The other thing weird about the whole episode is that while people are ostensibly asking for understanding, charity, and gentleness towards people who are (I presume actually and really, as opposed to those merely pretending) suffering from depression, all that understanding, charity, and gentleness is thrown out the window the moment somebody says a contrary statement.

Don’t people see the irrational inconsistency there?

Assuming Joey de Leon was wrong (and from a different perspective he is, as discussed), wouldn’t the adult and mature reaction to a fellow member of our society is to be understanding, charitable, and gently tell him why and where he went wrong?

Not the biblical gnashing of teeth, public tears, over-sharing in TV or social media, and overall general hatred?

Which leads me back to my previous point: a lot of people in or out of social media nowadays simply need to grow up and mature.

To live in society precisely means to live with restraints, the restraints being the common things we as a society agreed should be restrained.

The narcissist who declares “I should be able to do whatever the f — — k I want!” is unthinkingly selfishly inviting chaos.

We actually invented institutions to further clarify those restraints: marriage and family, schools, churches, civic organizations, and even government.

Rather than restraining freedom, those institutions were carefully structured to give direction to our impulses, restrain our passions, and help us live together in peace and harmony, and be the best we can be.

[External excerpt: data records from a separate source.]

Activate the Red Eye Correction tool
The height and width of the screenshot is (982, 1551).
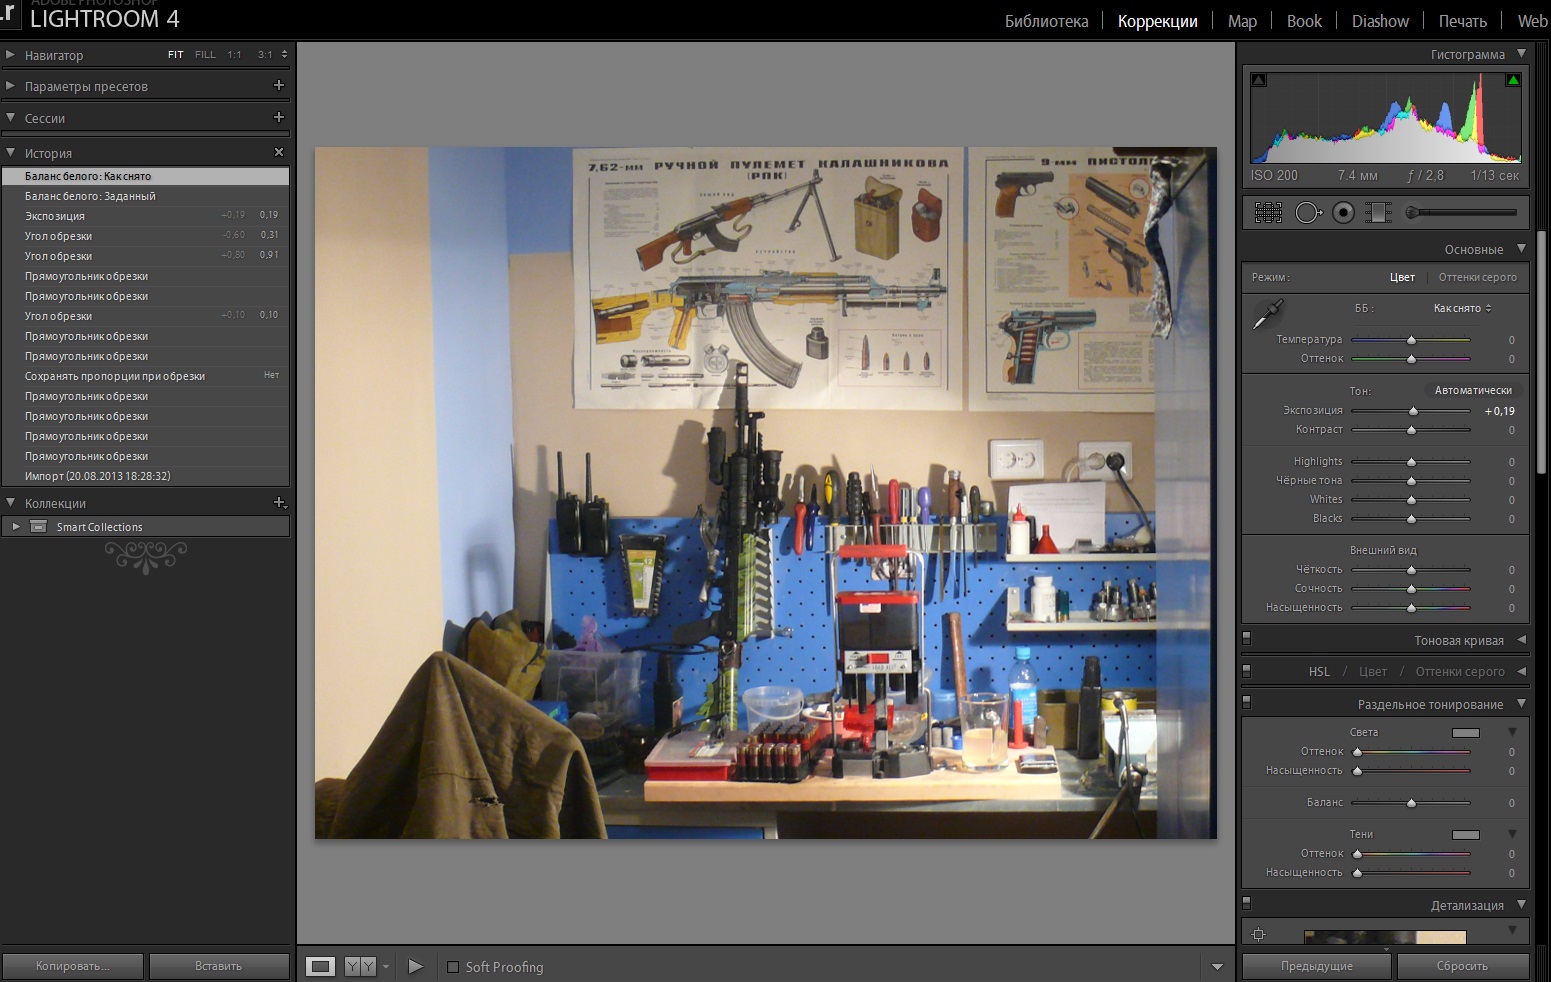[x=1343, y=212]
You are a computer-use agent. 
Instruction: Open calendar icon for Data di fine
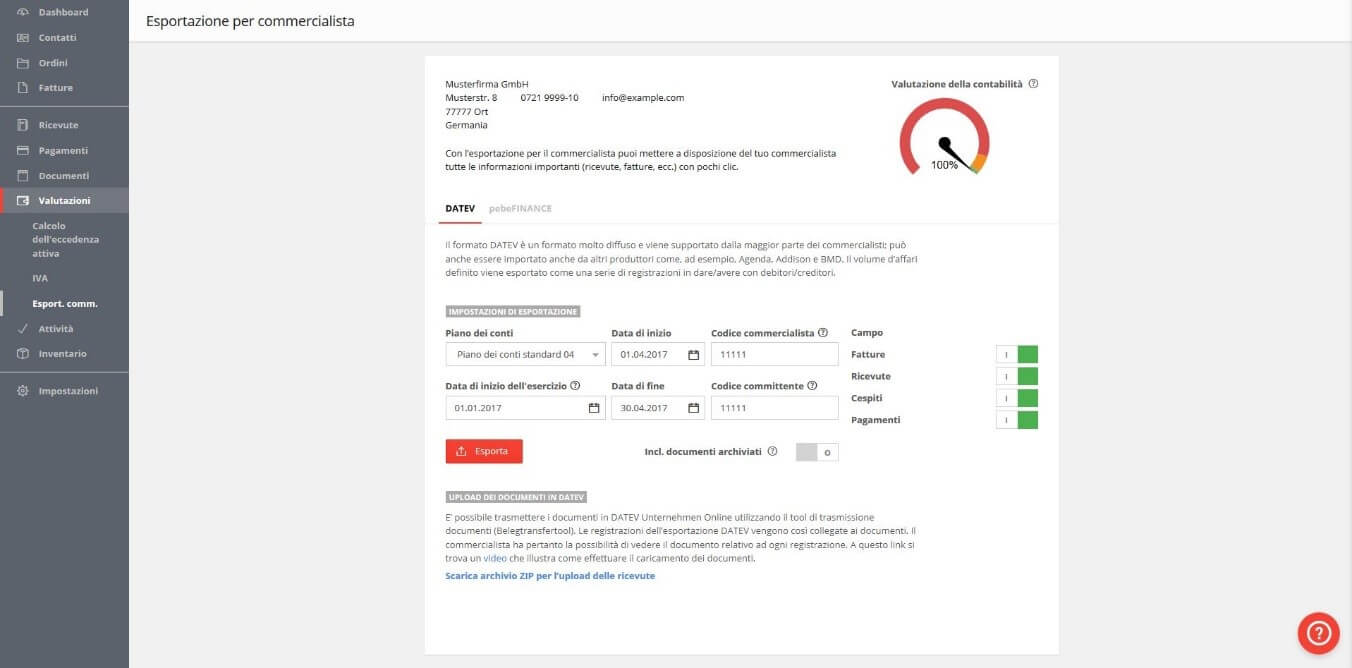click(694, 408)
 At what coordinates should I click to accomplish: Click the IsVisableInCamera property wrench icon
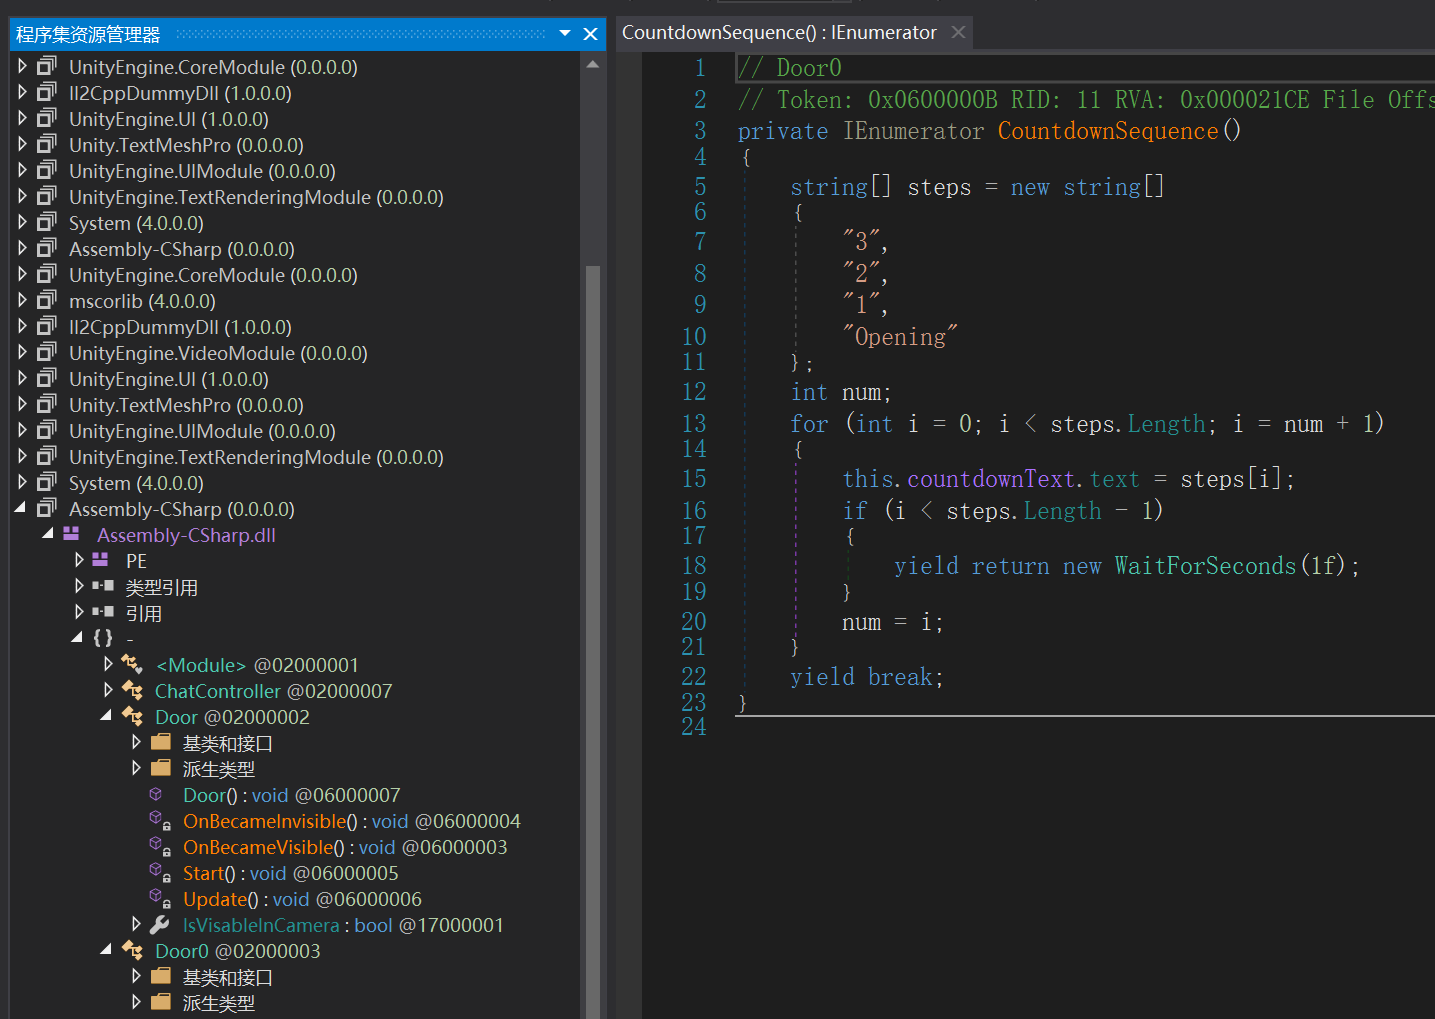(x=160, y=925)
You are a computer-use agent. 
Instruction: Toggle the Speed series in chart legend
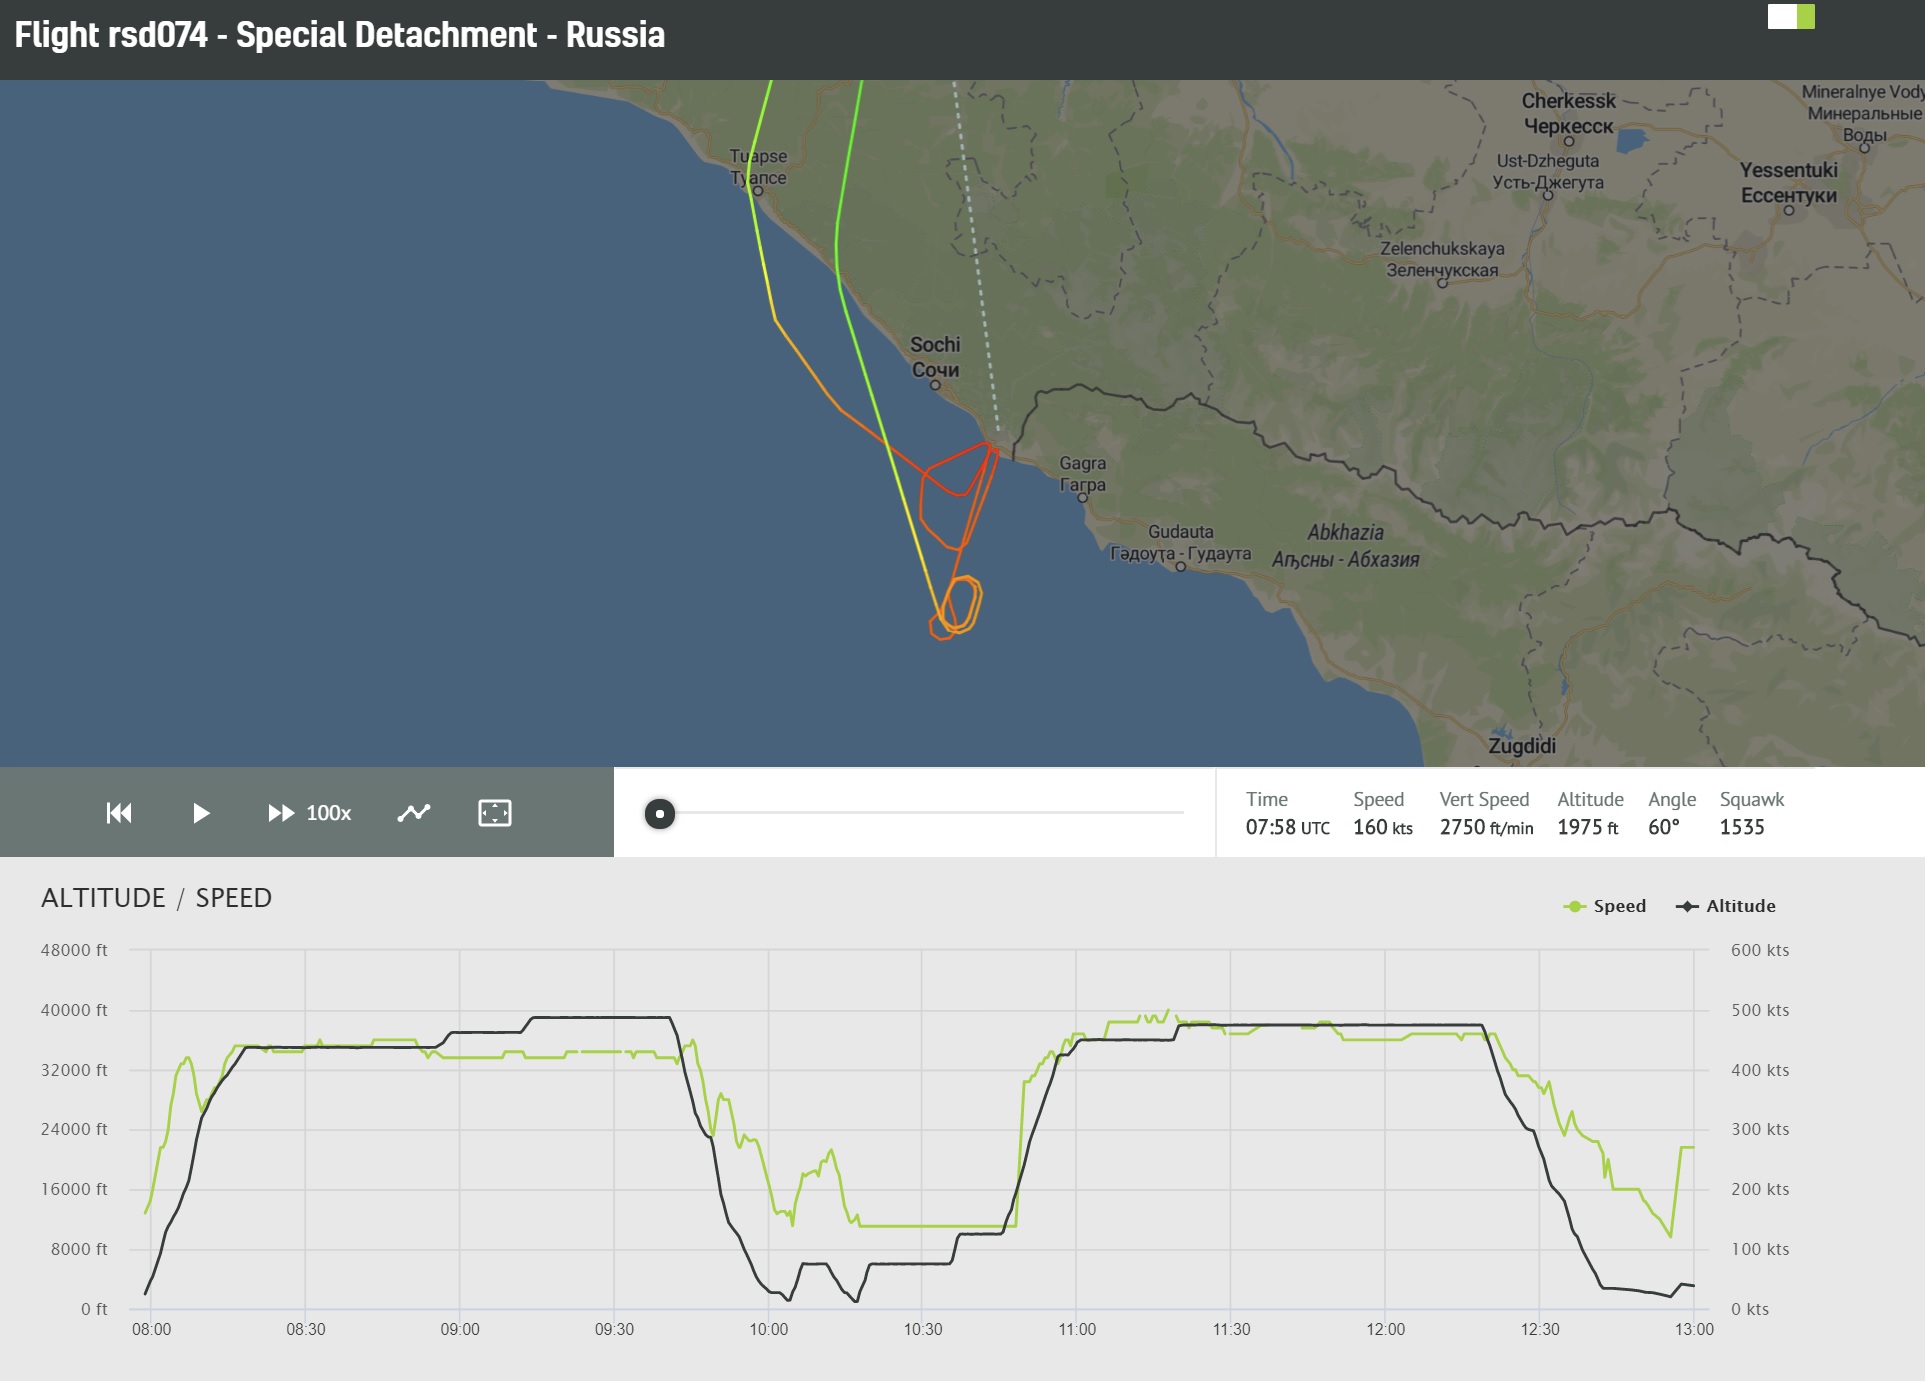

Our Constitution’s design closely adhering to that of the US, the words of John Adams should make us pause: “Avarice, ambition, revenge… would break the strongest cords of our Constitution as a whale goes through a net. Our Constitution was made only for a moral and religious people. It is wholly inadequate to the government of any other.”

So, with a country having one of the highest incidences of depression in Southeast Asia and suicide being the second leading killer of the youth, perhaps rather than attacking others, we should instead be asking “why?”

Why, unlike other countries, is the Philippines increasingly succumbing to these malaise?

After all, it’s not like our country is war-torn ravaged or economically collapsing.

The popular and exclusive target of blame is social media. But that for me is a cop-out. There’s also the disintegration of the traditional marriage and the family, and the lessening value we place on them.

As I wrote previously (and citing Mona Charen), “it turns out that adolescent depression and suicide are closely linked with divorce and single parenting. Teens who live with a single parent have twice the rate of suicide attempts as those who live with both parents.

If we keep denying this, then that is truly depressing.

 

Jemy Gatdula is a Senior Fellow of the Philippine Council for Foreign Relations and a Philippine Judicial Academy law lecturer for constitutional philosophy and jurisprudence.